Acute versus non-acute hepatic porphyrias: In a forty-year period 840 patients with acute hepatic porphyrias were diagnosed (female:male ~ 2:1): AIP > variegate porphyria > hereditary coproporphyria > doss porphyria (compound heterozygous); relation 81 : 12 : 7 : 0.3. In ~5% of AIP cases RBC PBG deaminase activity was normal reflecting a subtype with normal PBG deaminase gene in erythrocytes. Primary liver tumor was found in 5 patients with acute hepatic porphyrias.

Only the metabolite excess reflects the pathobiochemical disease process and clinical expression of an acute or non-acute porphyria. The severity of clinical symptoms correlates with the dimension of metabolic aberration. Both for acute and non-acute porphyrias a phase concept was established, recognizing the stage of the subclinical and clinical disease process. Regulatory treatment of the acute hepatic porphyria syndrome by glucose and/or heme was highly effective, but fails in patients with persistent pareses. The background of this complicated courses was belated diagnosis in most cases.
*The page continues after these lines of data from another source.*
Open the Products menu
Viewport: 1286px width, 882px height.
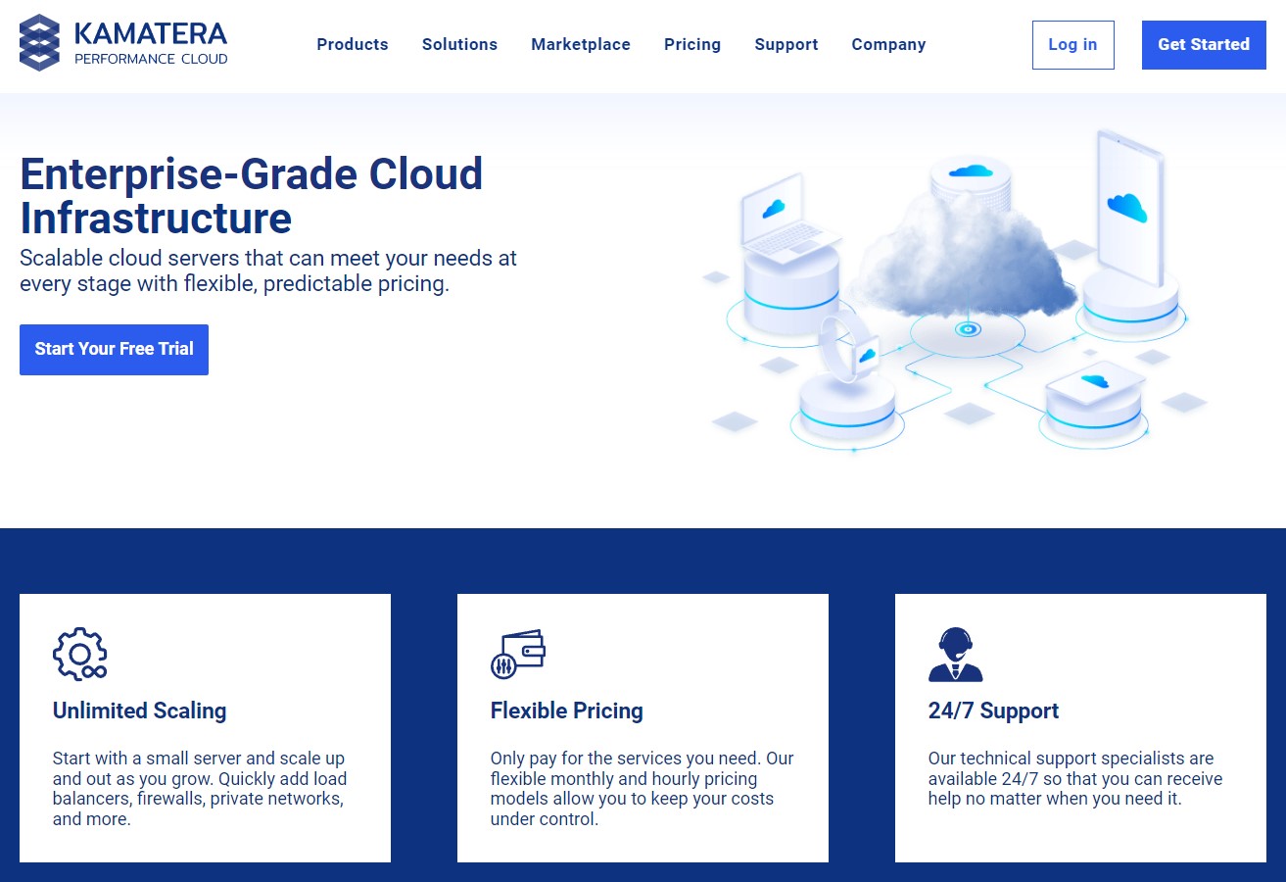click(x=353, y=44)
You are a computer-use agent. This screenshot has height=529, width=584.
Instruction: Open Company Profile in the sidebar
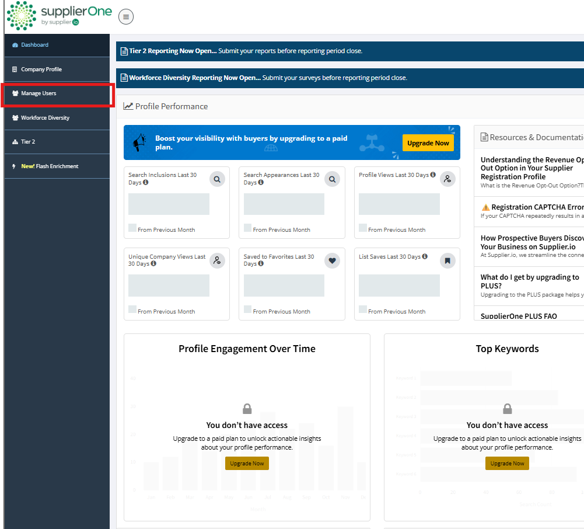(x=41, y=69)
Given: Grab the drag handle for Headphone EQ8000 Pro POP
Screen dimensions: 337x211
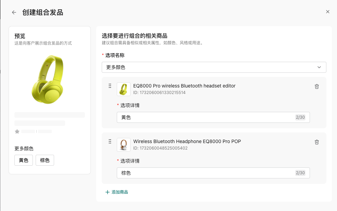Looking at the screenshot, I should coord(110,141).
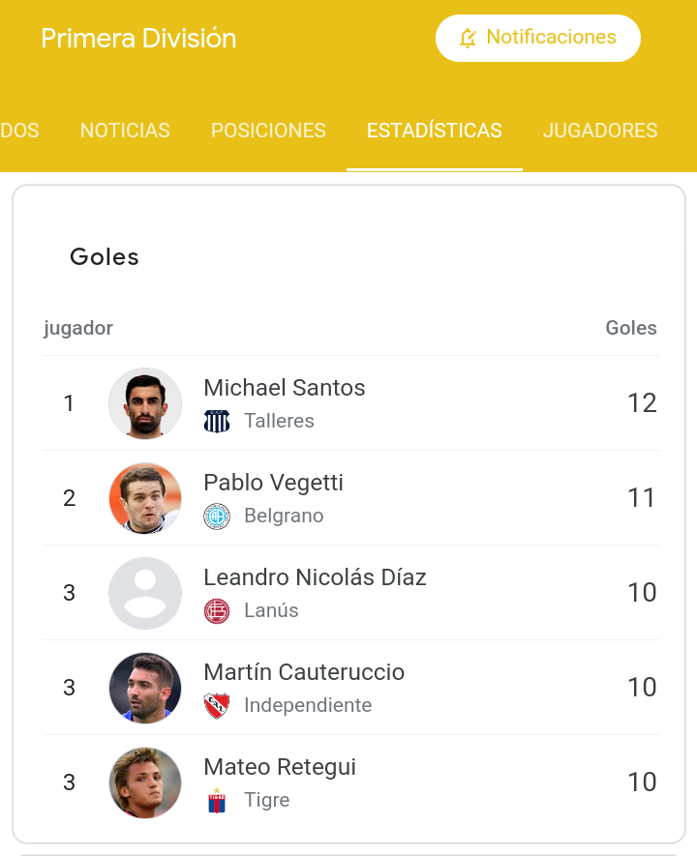Image resolution: width=697 pixels, height=856 pixels.
Task: Click the Talleres club crest icon
Action: 217,421
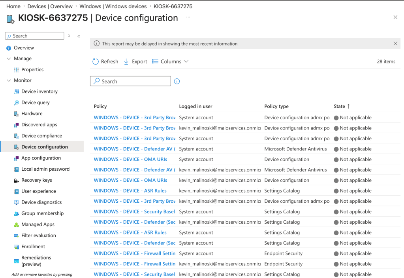This screenshot has width=404, height=278.
Task: Collapse the Monitor section
Action: pyautogui.click(x=9, y=80)
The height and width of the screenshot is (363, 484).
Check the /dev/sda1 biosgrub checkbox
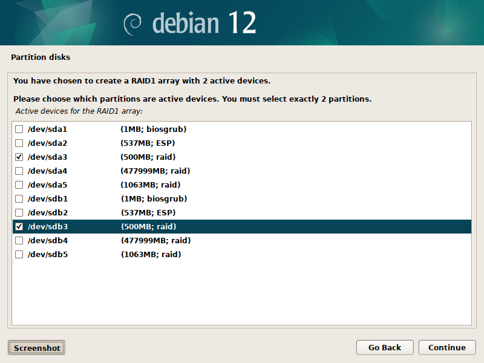click(x=19, y=129)
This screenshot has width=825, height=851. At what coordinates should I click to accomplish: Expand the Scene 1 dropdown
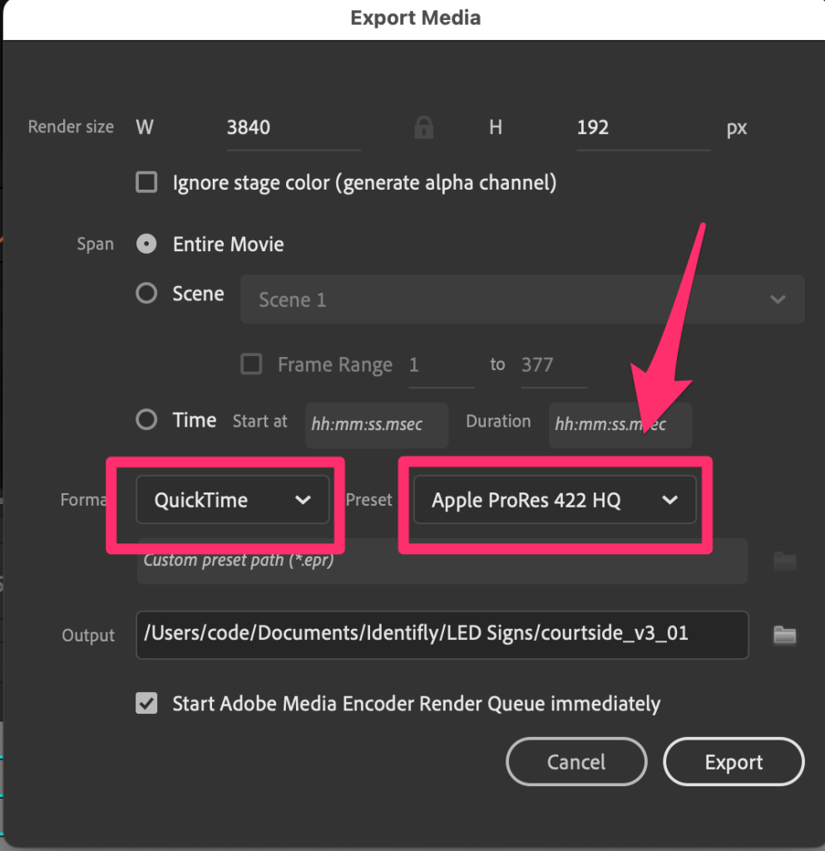pos(522,299)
Latent phases and ovulocyclic forms were stabilized by intervall therapy with heme arginate.

60 cases of severe acute and chronic lead intoxication were detected. Most of them reached us primarily misdiagnosed as AIP or HCP due to a similar acute clinical syndrome.

PCT or chronic hepatic porphyria associated with liver injury was observed two times more than acute hepatic porphyrias. Acute porphyrias are induced by cumulatively acting manifestation factors as drugs, fasting, sex hormones, whereas PCT is triggered by alcohol, estrogens, iron and hepatitis virus infection. Homozygous PCT as hepatoerythropoietic porphyria was observed in three males.

Erythropoietic porphyrias: A quarter of patients with protopophyria develop hepatobiliary liver involvement ranging from mild to severe cholestatic liver disease as studied from 170 cases in the forty year period. About 10% of the patients developed protoporphyrin-induced cholestatic liver cirrhosis with excessive protoporphyrinemia, isomer I-coproporphyrinuria and decrease of fecal protoporhyrin. 11 patients underwent liver transplantation between 1987 and 2002. According to protoporphyria also in congenital erythropoetic porphyria (Günther’s disease: 30 cases) an interdependence between degree of porphyrin excess and disease severity has been elucidated. Two children with Günther`s disease were treated succesfully by bone marrow transplantation.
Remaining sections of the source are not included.